"Advanced Pond Keeping"

CLASS

You just built your pond, now what?
Tap water contains chlorine and maybe even chloramines. Filling your pond use dechlorinated or even better filtered water. These RV filters (available at Wal-Mart) really work well and are very inexpensive and they fit onto the garden hose. Well water is not better, it is usually high in nutrients and heavy metals and should be treated as well before it is suitable for plants and animal live. If there is no chloramines in your tap water, chlorine will evaporate in 48 hour. After that you can add plants.
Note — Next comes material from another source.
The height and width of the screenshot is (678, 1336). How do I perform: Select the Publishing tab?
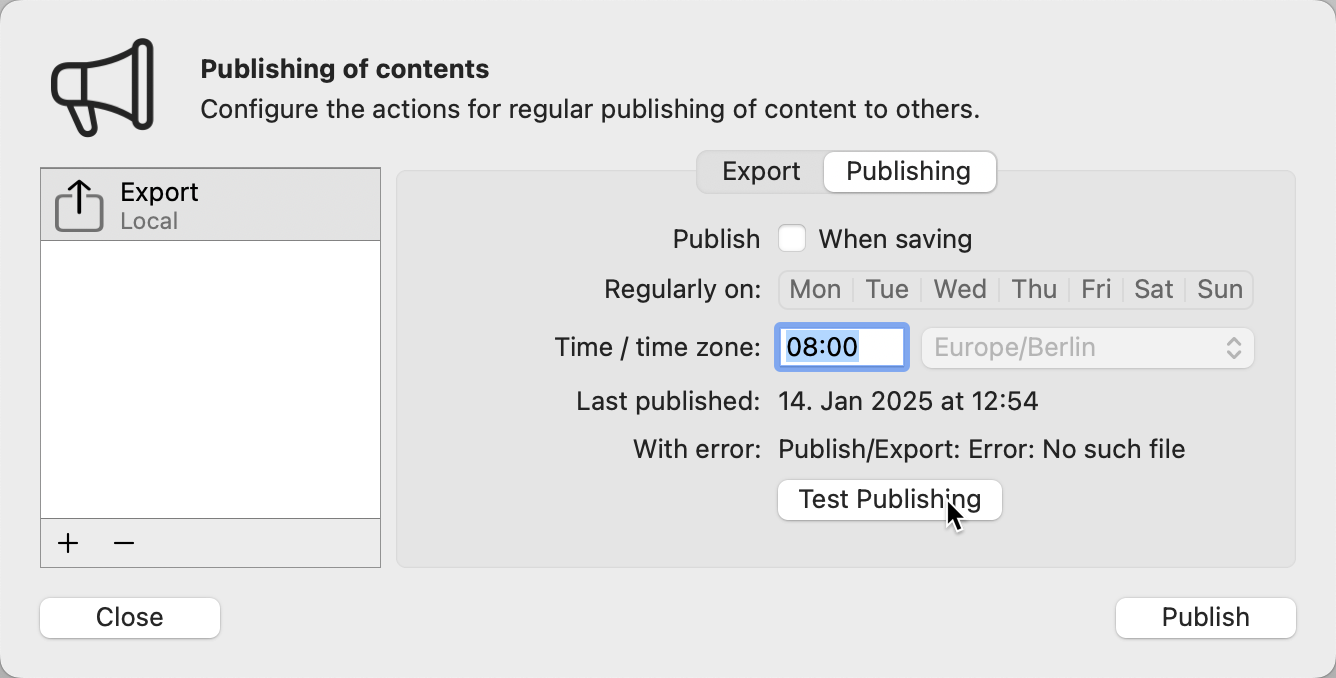pyautogui.click(x=909, y=171)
There are four different plant categories for a pond. Submerged plants, they are the work horses in the pond. They oxygenate and filter the water, they give hiding places to pond critters, they provide food and spawning places for fish. Than there are plants with floating leaves, they will provide shade and hiding places. Than there are bog or marginal plants. These plants will frame the water garden and take out some of the nutrients as well. Finally floating plants, these plants do not need to be planted just set into the pond. They are very good in taking excess nutrients out the water. Give the pond at least two weeks before introducing fish to the pond and do not fill it to the limits. Start slowly, adding over time. Keep in mind fish do grow and they do breed.

The Nitrogen Cycle
Most common water problems are caused by having to many fish and feeding fish to much. Fish waste and decaying plant matter produces ammonia. Ammonia is also present in tap water. Ammonia is toxic and even fatal to fish. It affects their gills and takes away the slime coat on their bodies. The nitrifying bacteria present in the biological filter and in the moss which will grow on your liner converts ammonia into nitrites which are also toxic to fish. Another kind of bacteria than converts nitrites into nitrates, which than can be used as food for plant growth. It will take time to achieve a balance between plant and animal live. For starters use these stocking formulas: Two bunches of submerged plants per square yard of pond surface. One medium to large water lily for each square yard of surface area or enough floating plants to at least cover 60 to 70 % of the water surface. No more than one goldfish for 30 gallons and one Koi needs 125 gallons. A Koi pond should not be smaller than 1000 gallons.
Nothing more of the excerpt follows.